BEGIN

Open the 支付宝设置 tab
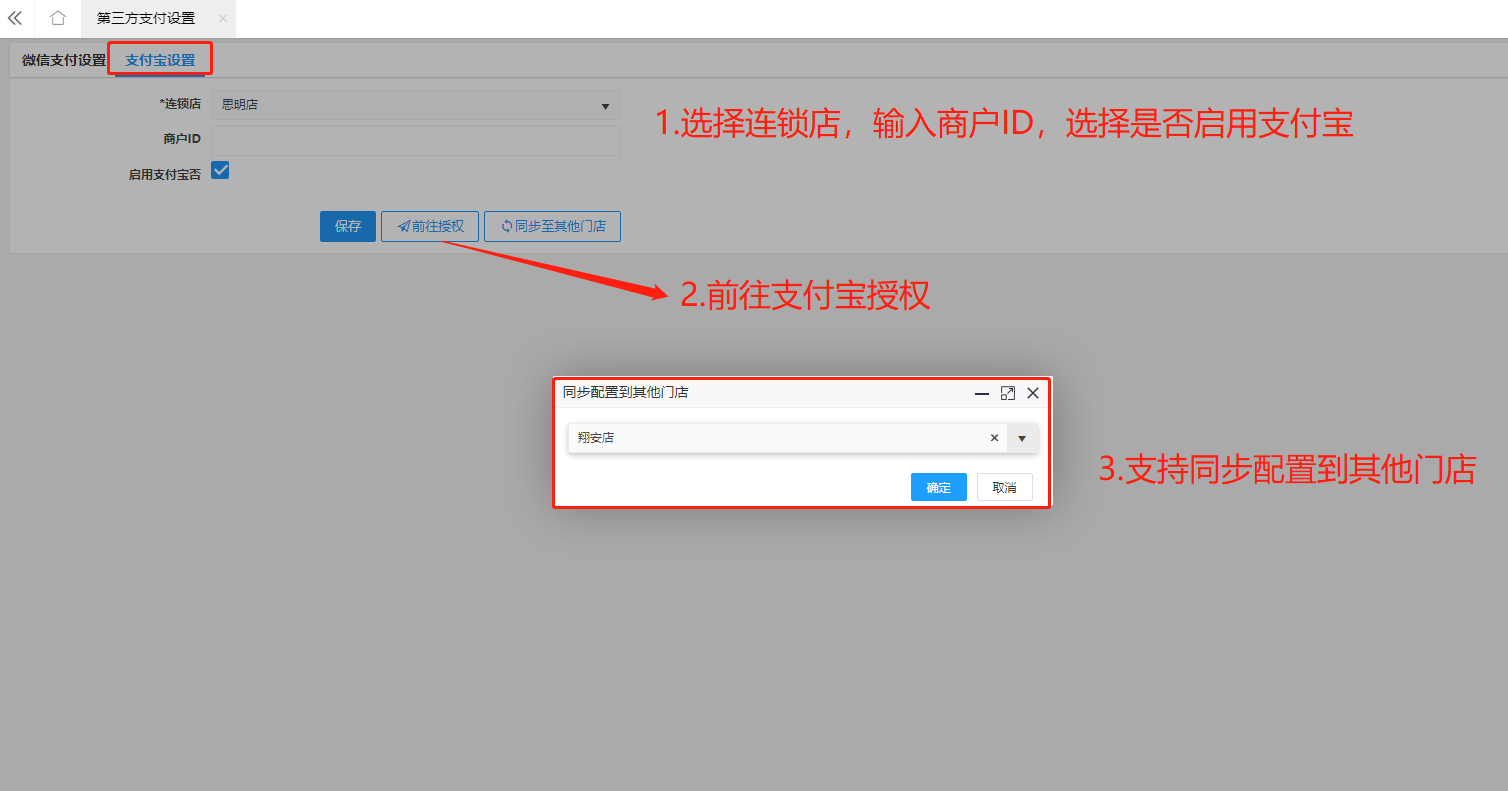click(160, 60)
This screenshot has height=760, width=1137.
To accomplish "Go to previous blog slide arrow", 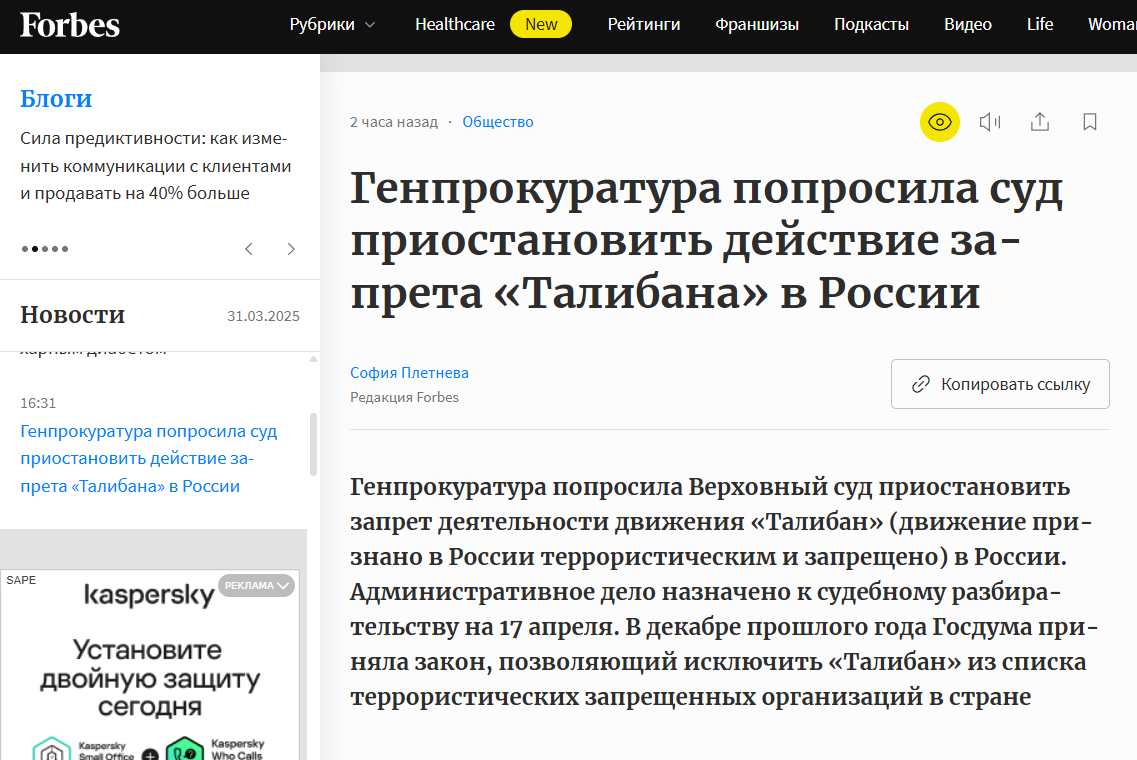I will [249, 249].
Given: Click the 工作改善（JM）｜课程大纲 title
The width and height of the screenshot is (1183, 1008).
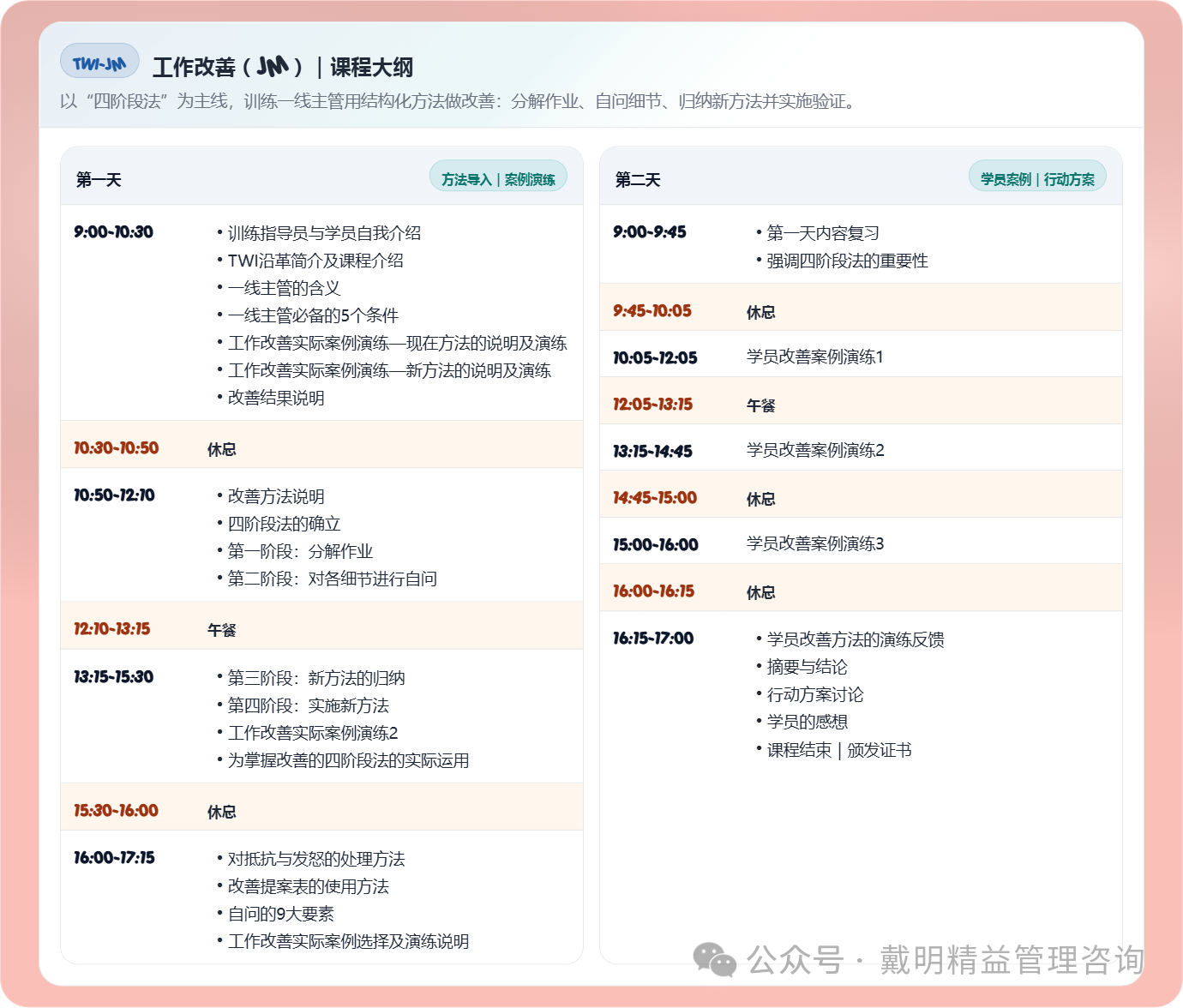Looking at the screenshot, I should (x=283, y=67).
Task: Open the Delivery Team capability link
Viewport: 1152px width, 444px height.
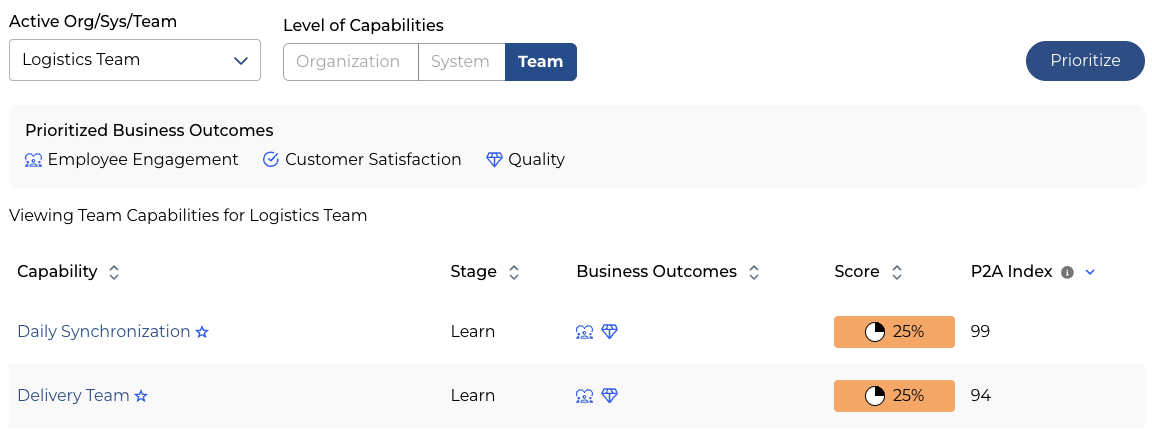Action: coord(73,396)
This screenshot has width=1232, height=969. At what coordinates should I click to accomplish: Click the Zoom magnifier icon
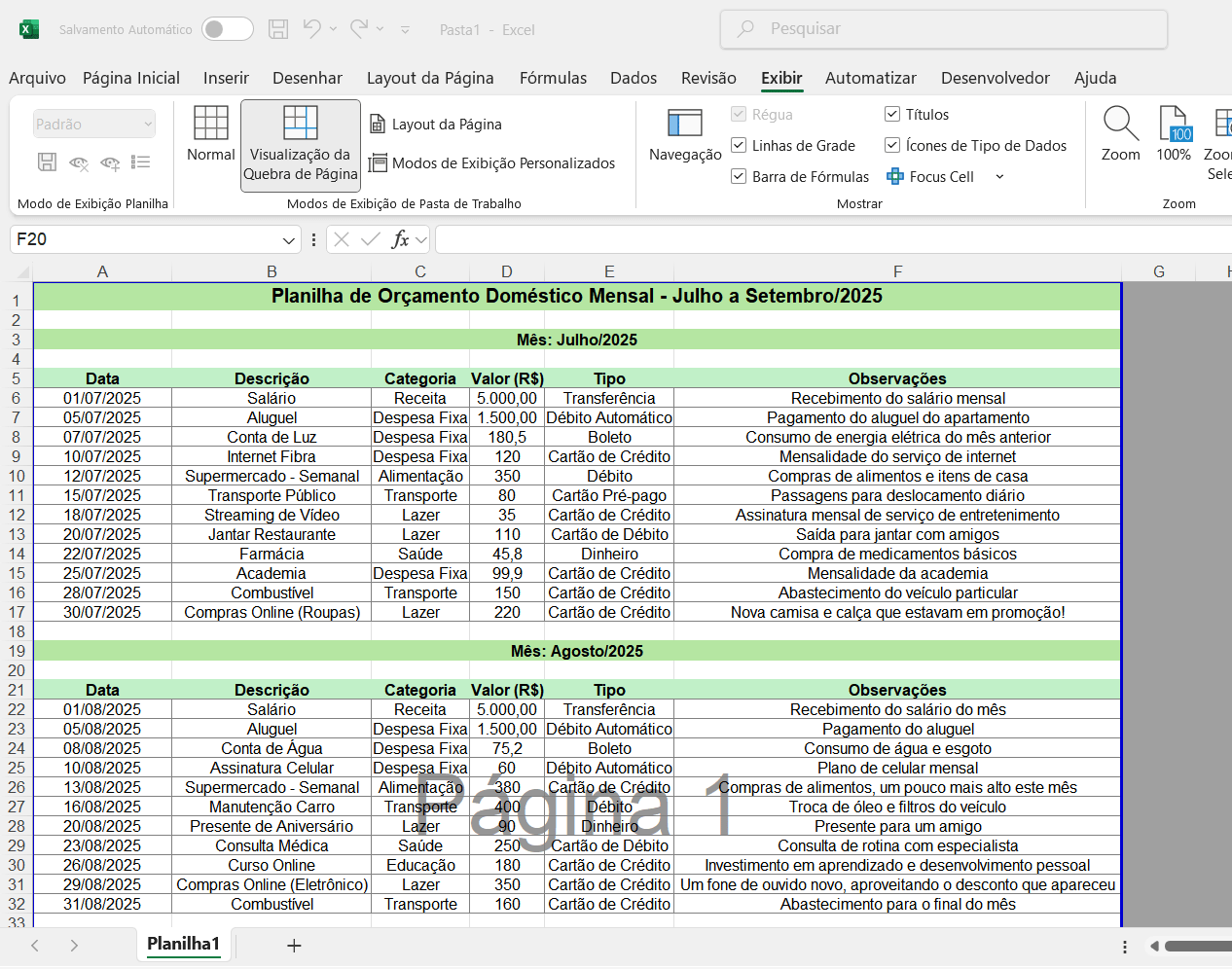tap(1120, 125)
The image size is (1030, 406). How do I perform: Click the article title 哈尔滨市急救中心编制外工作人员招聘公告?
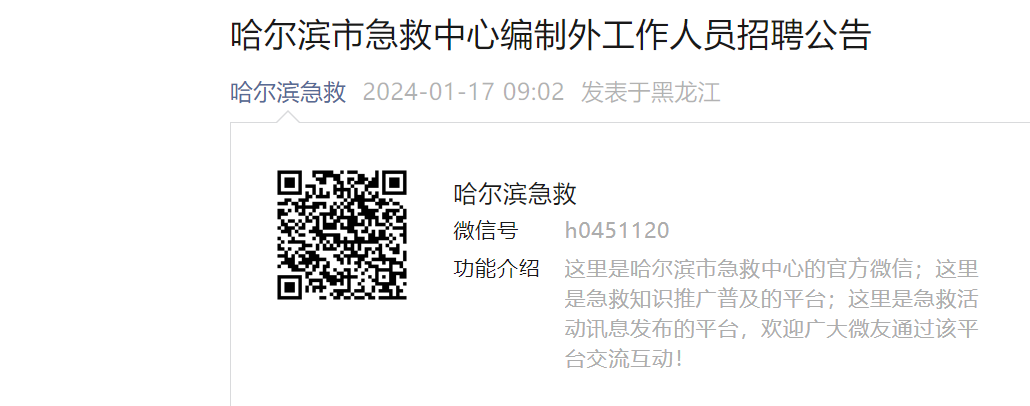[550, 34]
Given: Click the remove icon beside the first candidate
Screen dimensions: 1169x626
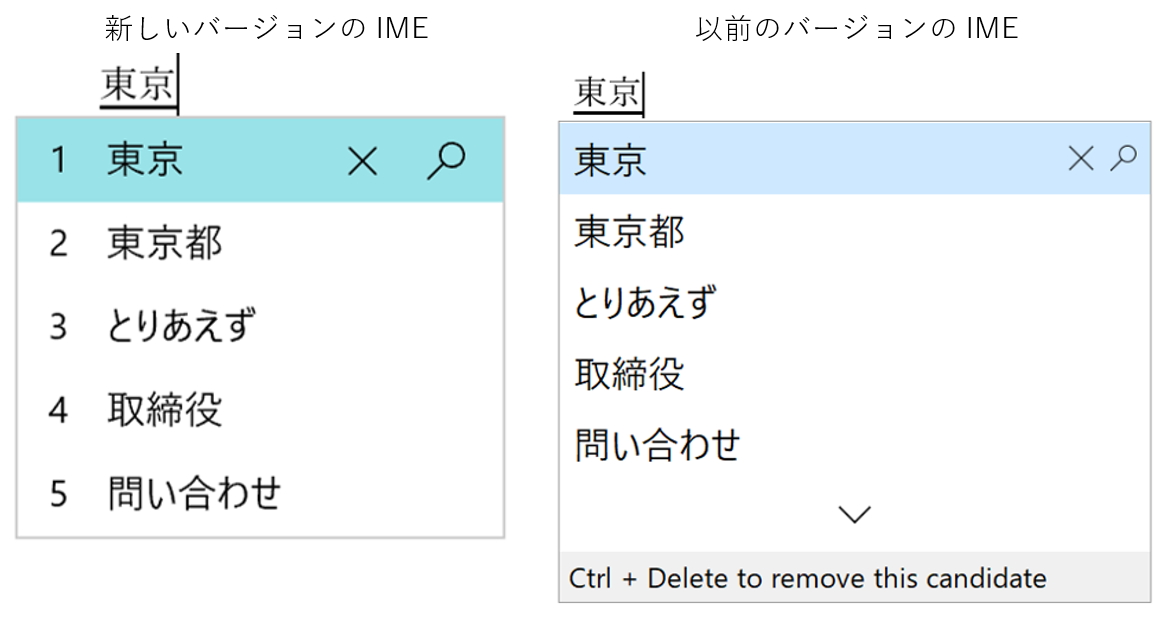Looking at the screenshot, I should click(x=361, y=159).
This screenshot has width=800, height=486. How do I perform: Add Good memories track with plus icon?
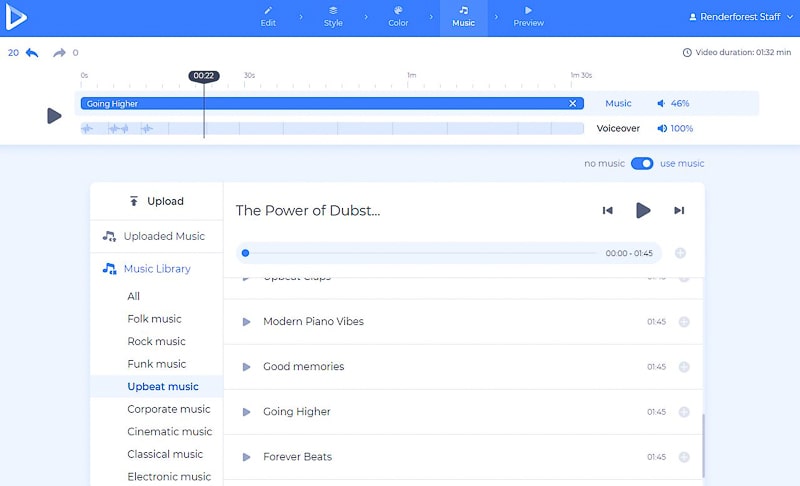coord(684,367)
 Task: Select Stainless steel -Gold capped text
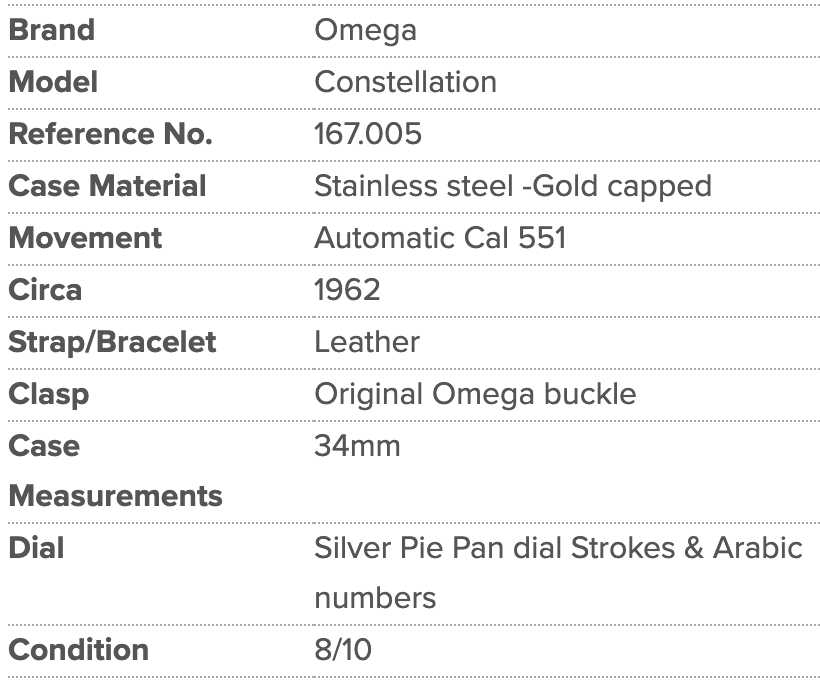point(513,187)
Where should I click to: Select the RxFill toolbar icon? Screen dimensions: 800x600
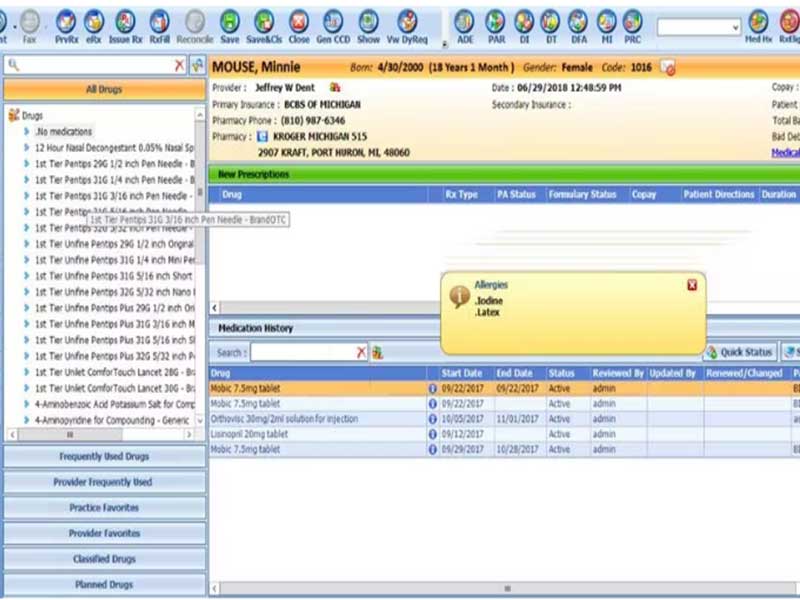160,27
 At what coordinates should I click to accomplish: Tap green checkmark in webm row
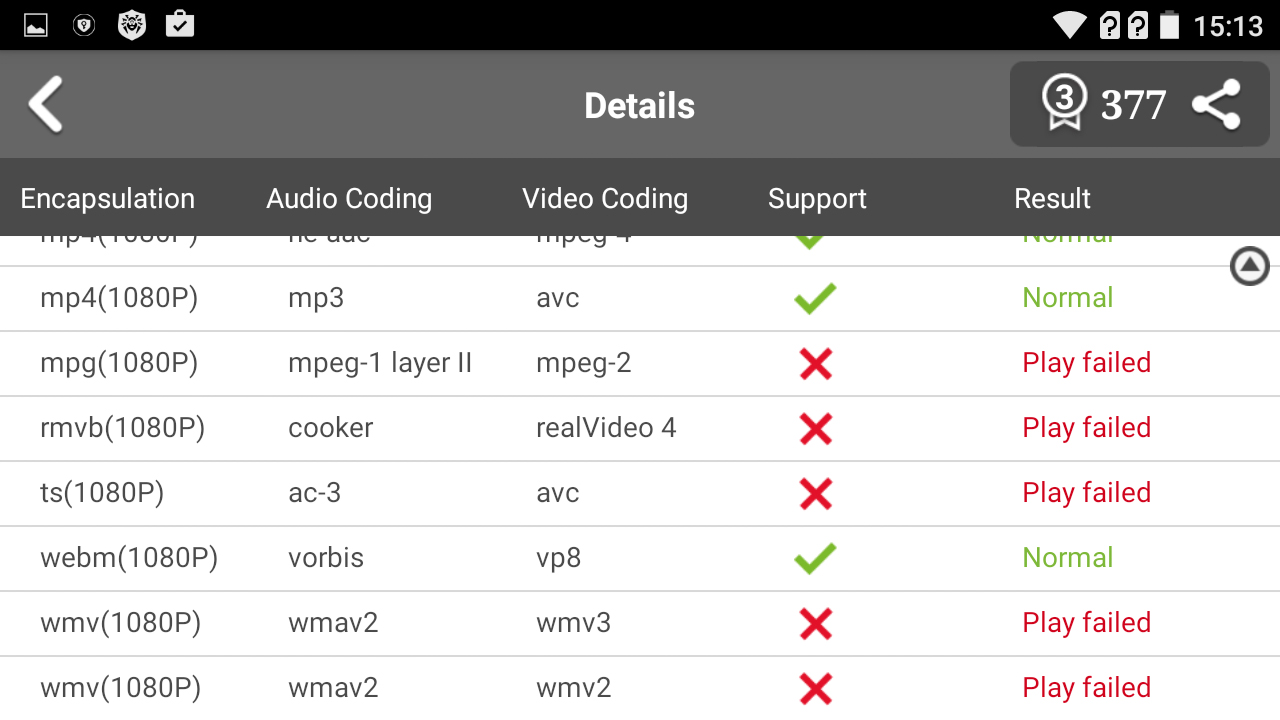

END

**What is needed**
Search the preceding listing for "Given", then copy every line that holds it.

**Your response**
Given: Click the 工作改善（JM）｜课程大纲 title
Given: Click the remove icon beside the first candidate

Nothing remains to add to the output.